The research was authored by John Beshears, professor at Harvard University and a faculty research fellow at the National Bureau of Economic Research; Hengchen Dai, professor at the University of California, Los Angeles; Katherine L. Milkman, economist at the University of Pennsylvania; and Shlomo Benartzi, a professor emeritus at the University of California, Los Angeles, and a senior adviser to Voya Financial.
The Harvard research adds to previous examinations of choice architecture from Voya that found reframing amounts with penny-framing—communicating retirement saving deferral amounts in whole dollars rather than in percent terms—can have a significant impact to boosting participant savings rates, including for workers with lower incomes and who may be less financially literate or less comfortable with numbers.
“We don’t do well with percentile and numeracy but everybody understands what a penny is,” said George P. Fraser, financial consultant and managing director of the Fraser Group at Retirement Benefits Group in Scottsdale, Arizona, and the originator of penny-framing for retirement plan participants.
For the Harvard field study, university employees were sent mailings with an opportunity to choose between increasing their contributions to a savings plan immediately or at a specified point in the future.
The researchers found that describing an upcoming date as a new opportunity to save, when framed in terms of the proximity to a fresh start date, increased the importance of that future savings opportunity.
“Framing the future time point in relation to a fresh start date (e.g., the recipient’s birthday, the first day of spring) increased the likelihood that the mailing recipient chose to increase contributions at that future time point without decreasing their likelihood of increasing contributions immediately,” the paper states.
The authors add that fresh start framing is a tool that plan sponsors and retirement plan advisers can use to nudge meaningful increases in savings.
Reframing to an important date also “increase[d] retirement plan contributions overall relative to describing the same upcoming savings opportunity as arriving after an equivalent time delay (e.g., “in two months”), the paper states.

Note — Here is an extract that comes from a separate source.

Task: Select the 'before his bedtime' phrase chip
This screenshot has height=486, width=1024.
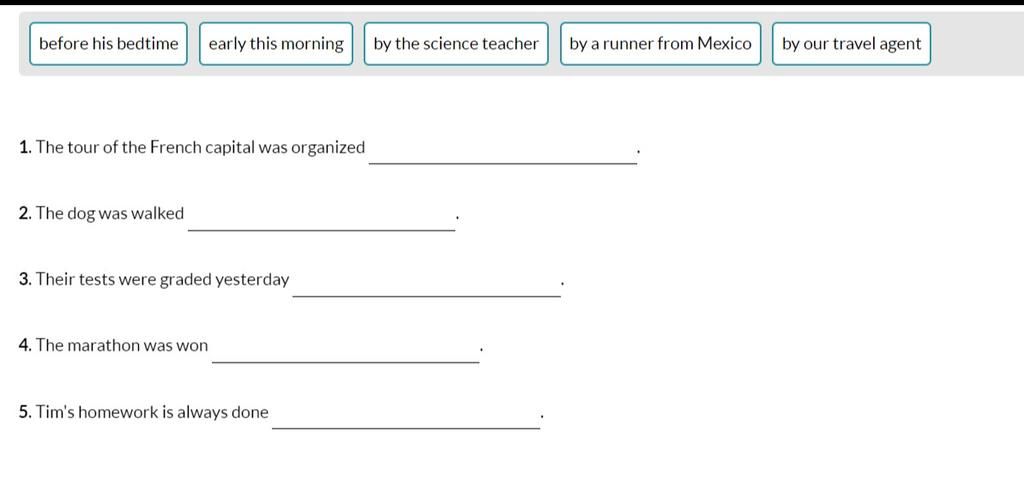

Every date did not work identically to drive behavior. For example, researchers did not find the same effects when a savings opportunity was described in terms of nearness to a “placebo holiday (namely, Thanksgiving, Martin Luther King Day, or Valentine’s Day),” the paper states.
“Also, even though we might expect framing a future savings opportunity around a fresh start date to decrease the relative attractiveness of an immediate savings opportunity and therefore decrease take-up of the immediate savings opportunity, we do not find evidence of such a decrease in the data,” the authors wrote.

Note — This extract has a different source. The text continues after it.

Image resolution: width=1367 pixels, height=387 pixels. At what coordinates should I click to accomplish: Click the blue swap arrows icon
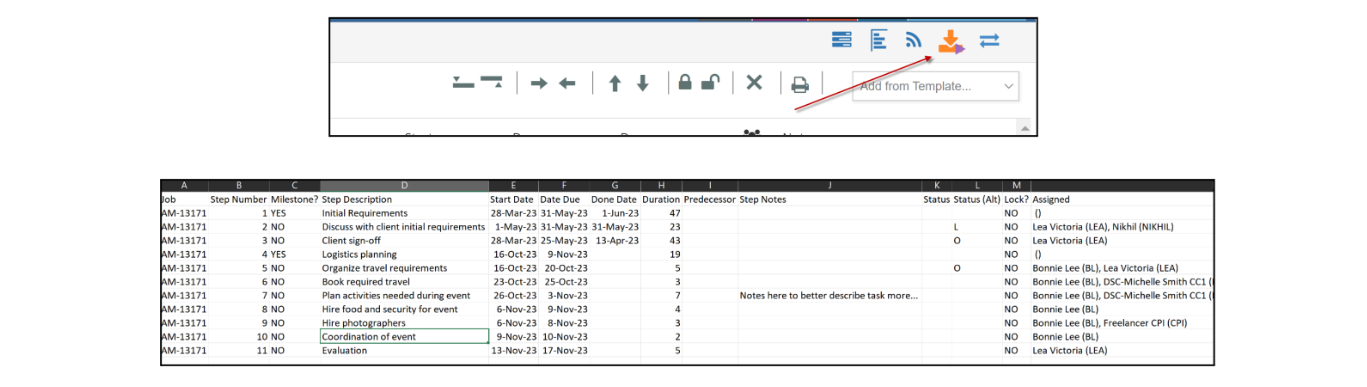(x=989, y=41)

The researchers also delved into the effects that fresh start framing could have on future fresh starts and the immediate opportunity to increase retirement savings.
Participants in a later lab experiment judged framing a future savings opportunity around a fresh start as likely to increase their use of an immediate savings opportunity, “thus, an additional contribution of this paper is that it extends the theory of fresh starts to consider the impact of future fresh starts on immediate motivation to initiate goal pursuit,” the paper states.
The researchers also predicted that New Year’s Day would prove an impactful fresh start day for participants to begin saving but were proved otherwise.
“Highlighting this particular fresh start date did not produce a noticeable increase in savings,” the paper states, whereas using the first day of spring and birthdays did drive savings effects.
The paper noted that the lack of effects on certain dates vs. others could be from several factors. One reason could be that “highlighting fresh start dates is less effective when people are more likely to naturally think to use those dates for goal pursuit without a prompt,” the paper states.
“Many individuals may naturally expect New Year’s to serve as an opportunity for a new beginning; thus, highlighting this opportunity may not draw increased attention to the initiation of goal pursuit. Individuals may be less likely to view birthdays and the first day of spring as opportunities for new beginnings, so highlighting these opportunities may draw increased attention to goals,” the authors wrote.